Troisième contrainte : "Il faut prévoir des dérogations pour ceux qui, médicalement parlant, ne peuvent pas se faire vacciner, parce qu'ils ont des contre-indications", pointe Nicolas Hervieu. "Il ne faudrait pas les défavoriser. ll y aurait un risque de rupture d'égalité à leur égard", confirme Serge Slama. "Par principe, on ne peut pas interdire l'accès à un service pour des raisons de santé ou une question de handicap", rappelle Xavier Bioy.
"Il ne faut pas confondre le droit commun avec le régime d'exception dans lequel nous vivons, nuance toutefois l'universitaire. Rien ne dit que l'état d'urgence en vigueur jusqu'en avril 2021 ne sera pas prorogé une nouvelle fois et, dans ce cadre-là, la discrimination est bien secondaire." Le projet de loi du gouvernement tente en outre de créer un autre régime que l'état d'urgence sanitaire, celui des urgences sanitaires, qui lui permettrait de conserver des mesures d'exception, relève Xavier Bioy.
Quatrième chausse-trappe : le champ d'application. Il ne suffit pas qu'une loi dise qu'on peut exiger d'un usager ou d'un client qu'il présente la preuve de sa vaccination, encore faut-il qu'un décret détermine la liste précise des lieux et services autorisés à le faire. S'agirait-il des lieux culturels, des administrations, des transports, de tous les commerces "essentiels" comme "non essentiels" ? Dans ce dernier cas, "ce serait impossible", tranche Nicolas Hervieu. "Vous empêcheriez des gens de subvenir à des besoins fondamentaux parce qu'ils ne sont pas vaccinés, donc vous les contraignez à se faire vacciner." Or, une fois de plus, ce vaccin n'est pas obligatoire.
Le Conseil d'Etat serait immanquablement saisi du décret d'application de la loi et pourrait le retoquer, remarque Xavier Bioy.

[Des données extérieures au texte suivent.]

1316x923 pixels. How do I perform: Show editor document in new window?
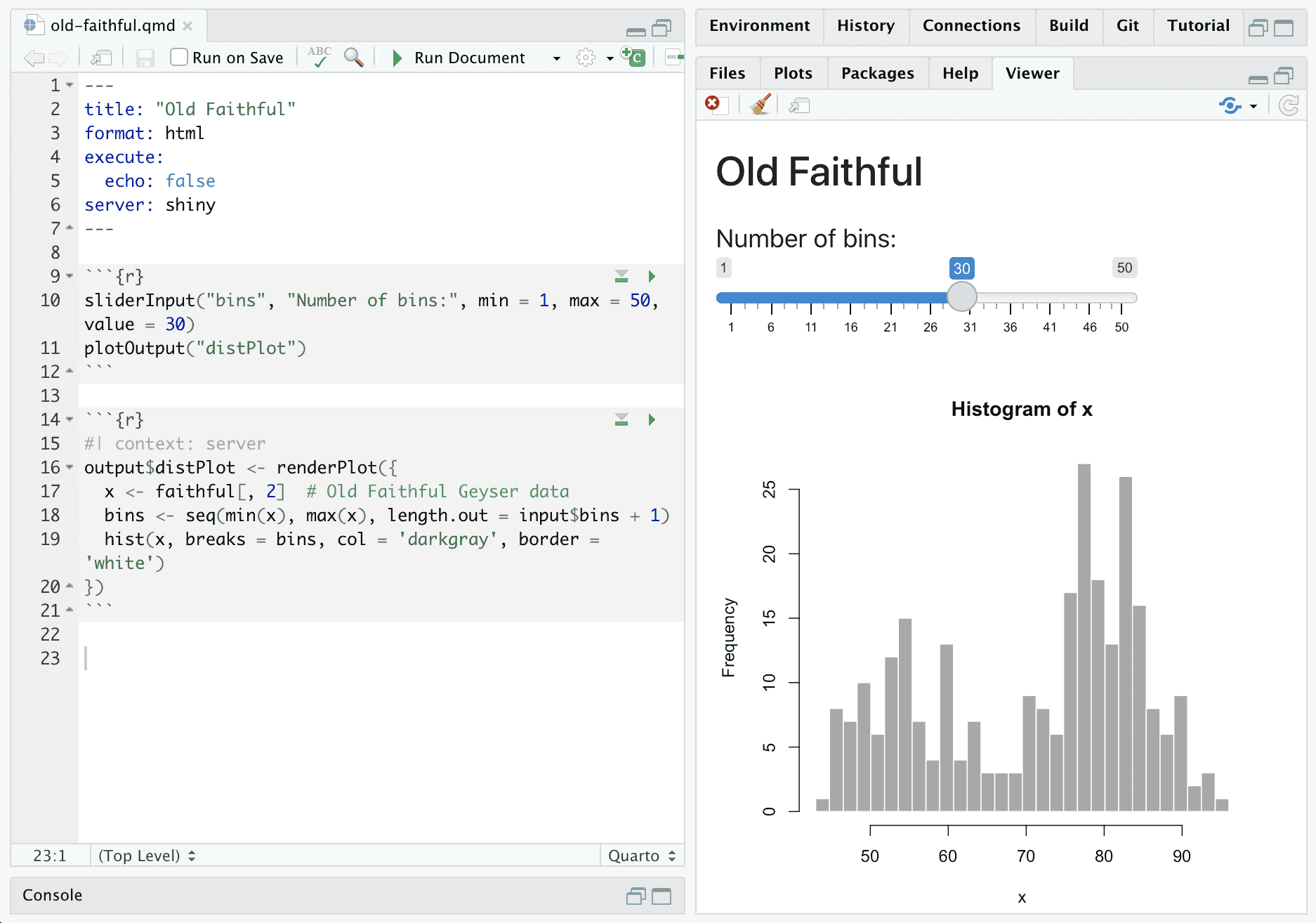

Dans un avis rendu sur le projet de loi, la plus haute juridiction administrative a d'ailleurs déjà prévenu que "sans être par elle-même assimilable à une obligation de soins, une telle mesure peut, si notamment elle conditionne la possibilité de sortir de son domicile, avoir des effets équivalents et justifie, à ce titre, un strict examen préalable de nécessité et de proportionnalité, dans son principe comme dans son étendue et ses modalités de mise en œuvre, au vu des données scientifiques disponibles". Et elle invite "à préciser la nature des activités ou lieux concernés", ainsi que les "catégories de personnes (...) concernées".
Cinquième limite : les modalités de contrôle. "Comment, concrètement, prouve-t-on qu'on est vacciné et qui peut le contrôler ? interroge Nicolas Hervieu. Cela touche à des données personnelles de santé qui sont particulièrement protégées. Cela pose la question de savoir si le moindre commerçant pourra s'ingérer dans votre vie personnelle pour déterminer si vous êtes vacciné ou non et, si vous ne l'êtes pas, pour quelle raison."
Le juriste met en garde contre le caractère "très intrusif" d'une telle mesure et contre les "grands risques de discriminations fondées sur la situation de santé" auxquels elle expose les Français. "Si vous n'êtes pas vacciné, vous pourriez être contraint d'indiquer au commerçant que vous avez une contre-indication, ce qui peut révéler un état de santé défaillant, qui peut conduire le commerçant à adopter un certain comportement." Sur ce point, c'est la justice administrative qui serait saisie par des personnes s'estimant discriminées, prédit Xavier Bioy. "Cela fait quand même beaucoup de si", constate-t-il.
De son côté, Nicolas Hervieu avertit le législateur : "C'est un terrain miné juridiquement. C'est très dangereux." Sans même parler du risque politique d'une mesure si décriée.